Based in Tacoma, in the northeast state of Washington, APA is an internationally accredited quality testing and inspection
organisation representing US and Canadian manufacturers of structural engineered wood products, including plywood, oriented strand board, glulam timber, wood I-joists, and structural composite lumber. Among its functions are market support and development, including support of member interests in global trade issues.

 

APA earlier this year, voiced support for an International Trade Commission (ITC) review of Chinese hardwood plywood imports.

 

APA president Dennis Hardman said he believed an ITC review would demonstrate that imported Chinese plywood often is
improperly, and in many cases fraudulently, labelled, posing serious potential product performance problems.

 

The ITC investigation, which began last April, is due to be completed and a report issued in June.

 

Suspicion has also fallen on Chinese plywood imports to the US following testing by the USA’s top health agency found high levels of formaldehyde in government issued travel trailers and mobile homes used as emergency housing in the Gulf Coast region after hurricanes Katrina and Rita in 2005.

 

After detecting high levels of formaldehyde, the Federal Emergency Management Agency (FEMA) hastened to move people out of 35,000 trailers and into other accommodations.

 

The US Centre for Disease Control and Prevention, which conducted the testing, said the levels in many of the affected trailers and mobile homes were higher than would be expected indoors.

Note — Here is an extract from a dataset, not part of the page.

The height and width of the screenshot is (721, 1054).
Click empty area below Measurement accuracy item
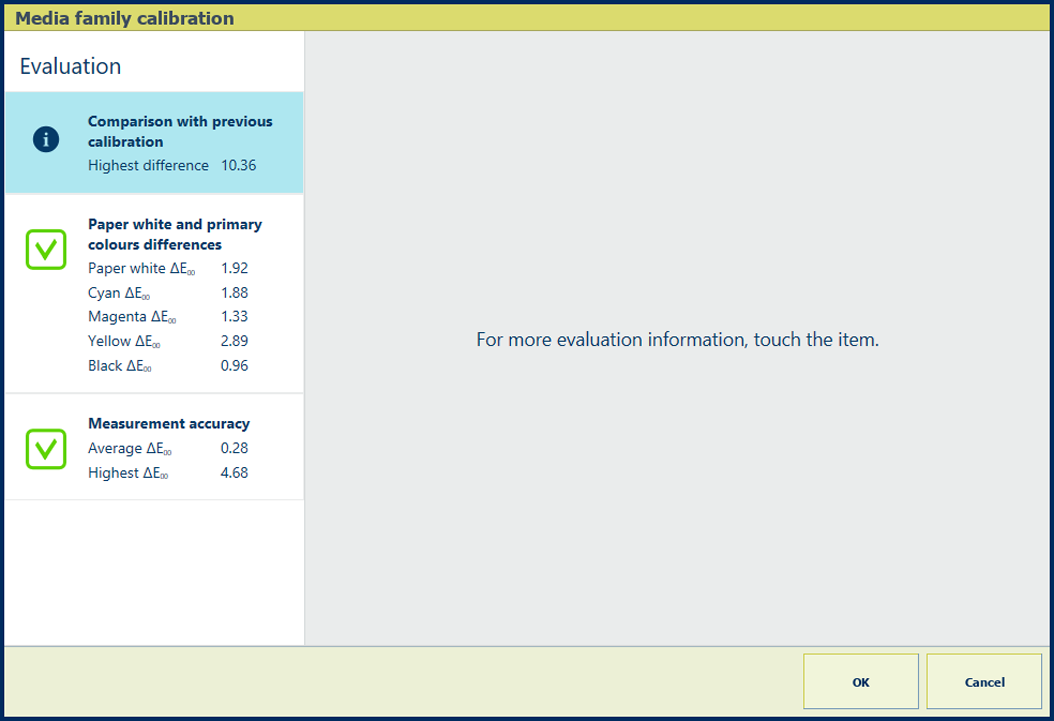tap(154, 570)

Preliminary evaluation of a random sample of 519 travel trailers and mobile homes tested between December 21, 2007 and January 23, 2008, showed average levels of formaldehyde in all units of about 77 parts per billion, ppb. Some formaldehyde levels in the trailers were more than seven times the average of 77 ppb. Levels measured ranged from three ppb to 590 ppb.

 

The American APA-Engineered Wood Association has developed a position statement in response to news reports that misleadingly suggest structural wood panels might be responsible for elevated formaldehyde levels found in the travel trailers and mobile homes supplied by FEMA to the hurricane victims.

 

The statement clarifies the difference between urea and phenol formaldehyde adhesives and explains that structural plywood and oriented strand board manufactured to PS 1 or PS 2 either meet or are exempt from the most stringent standards and regulations in the US and abroad.

 

FEMA plans to dismantle some of the tested units in an attempt to identify the precise source or sources of the colourless gas

 

Concerns in Australia about sub-standard imports were strengthened when a leading NSW-based plywood manufacturer was asked to examine the air quality in a warehousing operation.

 

One of the manufacturer’s customers had received several shipments of plywood from China, and the warehousing operator felt that the atmosphere around the plywood was contaminated.

 

“We ran a few tests and determined that formaldehyde was coming off the plywood,” a spokesman said. “We explained to the warehousing operator that urea formaldehyde is a common adhesive used in the manufacturing of plywood. We also noted that we had never heard of the urea formaldehyde deteriorating into formaldehyde gas.”

 

The warehousing operator has since rejected further shipments of this plywood.